[0001] The invention relates to a method of manufacturing a box-shaped building element
in which on a first manufacturing site concrete mortar is poured and consolidated
by vibrations or shocks in the cavity of a casting mould consisting of a lower profile
gauge, a jacket, a core and an upper gauge and in which the resultant, incompletely
cured casting is removed from the core or from the jacket and is transported together
with the jacket or the core respectively to a second manufacturing site, after which
the jacket or the core respectively is removed from the still incompletely cured casting.

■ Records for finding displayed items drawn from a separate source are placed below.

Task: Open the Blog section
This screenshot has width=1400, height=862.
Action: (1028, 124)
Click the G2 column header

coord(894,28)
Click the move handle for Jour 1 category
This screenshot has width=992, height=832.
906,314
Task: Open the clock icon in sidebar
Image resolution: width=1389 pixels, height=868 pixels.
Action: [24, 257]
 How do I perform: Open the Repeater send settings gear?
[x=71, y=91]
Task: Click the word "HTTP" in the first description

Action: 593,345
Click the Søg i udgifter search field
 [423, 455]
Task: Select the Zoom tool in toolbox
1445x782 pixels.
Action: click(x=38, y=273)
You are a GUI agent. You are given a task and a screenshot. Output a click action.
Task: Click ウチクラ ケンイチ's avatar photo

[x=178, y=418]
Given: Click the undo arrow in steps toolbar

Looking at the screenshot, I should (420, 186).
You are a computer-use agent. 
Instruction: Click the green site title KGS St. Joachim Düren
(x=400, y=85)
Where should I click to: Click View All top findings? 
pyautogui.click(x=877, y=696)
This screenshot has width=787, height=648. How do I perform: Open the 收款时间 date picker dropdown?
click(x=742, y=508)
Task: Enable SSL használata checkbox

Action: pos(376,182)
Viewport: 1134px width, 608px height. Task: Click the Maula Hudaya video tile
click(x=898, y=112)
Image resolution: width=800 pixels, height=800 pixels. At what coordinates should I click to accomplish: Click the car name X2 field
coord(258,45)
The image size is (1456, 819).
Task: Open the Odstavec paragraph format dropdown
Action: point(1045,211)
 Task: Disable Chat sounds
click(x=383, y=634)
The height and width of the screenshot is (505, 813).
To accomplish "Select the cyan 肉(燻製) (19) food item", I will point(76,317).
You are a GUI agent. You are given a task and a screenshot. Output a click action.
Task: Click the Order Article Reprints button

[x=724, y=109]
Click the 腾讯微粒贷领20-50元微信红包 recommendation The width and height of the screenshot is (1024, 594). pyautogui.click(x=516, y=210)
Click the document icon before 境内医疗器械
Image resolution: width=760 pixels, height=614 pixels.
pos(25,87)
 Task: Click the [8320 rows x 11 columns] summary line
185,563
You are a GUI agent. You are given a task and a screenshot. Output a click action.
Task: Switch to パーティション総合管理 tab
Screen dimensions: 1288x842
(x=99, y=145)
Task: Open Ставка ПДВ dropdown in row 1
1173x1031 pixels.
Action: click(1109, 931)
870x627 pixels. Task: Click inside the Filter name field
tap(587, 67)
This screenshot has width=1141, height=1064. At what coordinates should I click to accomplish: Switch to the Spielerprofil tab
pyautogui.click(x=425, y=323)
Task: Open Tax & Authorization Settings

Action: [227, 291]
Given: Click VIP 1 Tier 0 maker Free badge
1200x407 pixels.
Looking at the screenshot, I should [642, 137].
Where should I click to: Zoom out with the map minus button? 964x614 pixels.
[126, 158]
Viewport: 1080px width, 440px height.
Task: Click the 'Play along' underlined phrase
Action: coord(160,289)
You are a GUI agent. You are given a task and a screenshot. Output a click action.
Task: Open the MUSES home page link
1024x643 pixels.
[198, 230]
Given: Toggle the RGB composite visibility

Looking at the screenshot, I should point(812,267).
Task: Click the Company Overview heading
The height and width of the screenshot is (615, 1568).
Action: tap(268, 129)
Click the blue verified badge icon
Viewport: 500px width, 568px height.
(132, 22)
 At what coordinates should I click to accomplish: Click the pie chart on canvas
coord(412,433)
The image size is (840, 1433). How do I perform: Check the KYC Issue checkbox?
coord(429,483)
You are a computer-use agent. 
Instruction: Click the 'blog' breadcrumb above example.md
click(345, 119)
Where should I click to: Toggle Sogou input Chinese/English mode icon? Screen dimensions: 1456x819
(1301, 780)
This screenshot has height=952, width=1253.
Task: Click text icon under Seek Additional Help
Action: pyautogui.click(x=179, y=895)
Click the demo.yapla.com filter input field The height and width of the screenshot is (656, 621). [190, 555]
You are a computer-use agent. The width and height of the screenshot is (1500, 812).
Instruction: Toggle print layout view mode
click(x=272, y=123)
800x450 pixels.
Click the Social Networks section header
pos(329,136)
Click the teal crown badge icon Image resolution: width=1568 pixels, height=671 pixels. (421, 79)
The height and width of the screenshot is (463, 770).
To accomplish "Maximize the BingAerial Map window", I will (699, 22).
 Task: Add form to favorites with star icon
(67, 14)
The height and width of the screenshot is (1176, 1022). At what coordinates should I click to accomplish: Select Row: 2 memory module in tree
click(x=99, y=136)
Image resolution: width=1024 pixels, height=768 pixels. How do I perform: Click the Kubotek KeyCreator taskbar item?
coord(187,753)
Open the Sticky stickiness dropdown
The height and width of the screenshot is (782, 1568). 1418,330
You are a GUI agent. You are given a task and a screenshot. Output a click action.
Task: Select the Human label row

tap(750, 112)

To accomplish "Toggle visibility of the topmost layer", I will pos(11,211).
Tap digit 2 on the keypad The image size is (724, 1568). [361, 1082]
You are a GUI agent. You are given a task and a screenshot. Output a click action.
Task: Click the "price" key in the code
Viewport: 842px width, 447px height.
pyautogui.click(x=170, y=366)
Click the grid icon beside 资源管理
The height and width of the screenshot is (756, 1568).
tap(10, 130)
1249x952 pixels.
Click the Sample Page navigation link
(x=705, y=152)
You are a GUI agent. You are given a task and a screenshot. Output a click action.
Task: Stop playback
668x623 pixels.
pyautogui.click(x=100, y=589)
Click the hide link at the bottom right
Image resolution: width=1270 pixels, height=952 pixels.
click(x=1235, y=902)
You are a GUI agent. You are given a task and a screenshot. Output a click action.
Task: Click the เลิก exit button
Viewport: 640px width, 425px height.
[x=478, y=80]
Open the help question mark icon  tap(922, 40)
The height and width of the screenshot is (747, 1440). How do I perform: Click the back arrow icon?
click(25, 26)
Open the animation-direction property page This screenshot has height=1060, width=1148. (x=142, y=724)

[0002] Such a method is known from Dutch patent specification 48,210. In this known method
the casting cannot be taken out of the casting mould until the concrete has sufficient
resistance to deformation so that a comparatively retention time in the casting mould
is required in order to avoid damage of the casting when it is taken out of the casting
mould or thereafter.
[0003] The invention has for its object to avoid damage of the casting with a short time
of residence in the casting mould. For this purpose the casting together with the
upper gauge and the lower gauge is removed from the jacket or the core respectively,
whilst at least the upper gauge is retained with respect to the casting with the aid
of positioning means.
[0004] The invention relates to and provides in addition, a building structure such as a
tunnel, sewer, culvert, composed of a sequence of joined building elements manufactured
each by the method according to the invention.
[0005] The aforesaid and further features of the invention will be described more fully
with reference to the drawing.
[0006] In the drawing show schematically
Figure 1 a display of the method in accordance with the invention,
Figure 2 an enlarged sectional view of detail II of Figure 1 in carrying out a preferred
method in accordance with the invention,
Figure 3 an enlarged sectional view of detail III of Figure 1,
Figure 4 a building structure in accordance with the invention, in which the situation
after a degree of settling in the ground is indicated by broken lines,
Figure 5 on an enlarged scale detail V of Figure 4,
Figure 6 a sectional view taken on the line VI-VI in Figure 5,
Figure 7 a variant of Figure 3,
Figures 8 and 9 each a further variant of Figure 2 and Figure 3 respectively, and
Figures 10 and 11 each a further variant of Figure 2 and Figure 3 respectively.
[0007] Figure 1 illustrates schematically the series manufacture of box-shaped building
elements 3. On a first manufacturing site 1 concrete mortar 10 is poured from a container
11 into the cavity 4 of a casting mould 5 consisting of a lower profile gauge 6, a
jacket 7, a core 8 and an upper profile gauge 9. During the uniform pouring of the
concrete mortar 10 having the humidity of earth the casting mould 5 disposed-on a
vibrating table 12 is subjected to vibrations or shocks to consolidate the concrete
mortar 10. After the mould cavity 4 is filled, the upper profile gauge 9 is pressed
against the concrete mortar 10 present in the mould cavity 4, whilst the concrete
mortar 10 is further consolidated by means of a vibrating device 13 arranged in the
upper gauge 9.
[0008] The vibrating table 12 is disposed in a cave 14 at a lower level than the factory
floor 15 on springs 16 and provided with a vibrating device 17 and is guarded by means
Of stop bolts 18 against excessive upward movements. The core 8 is detachably fastened
by means of bolts 19 to the vibrating table 12.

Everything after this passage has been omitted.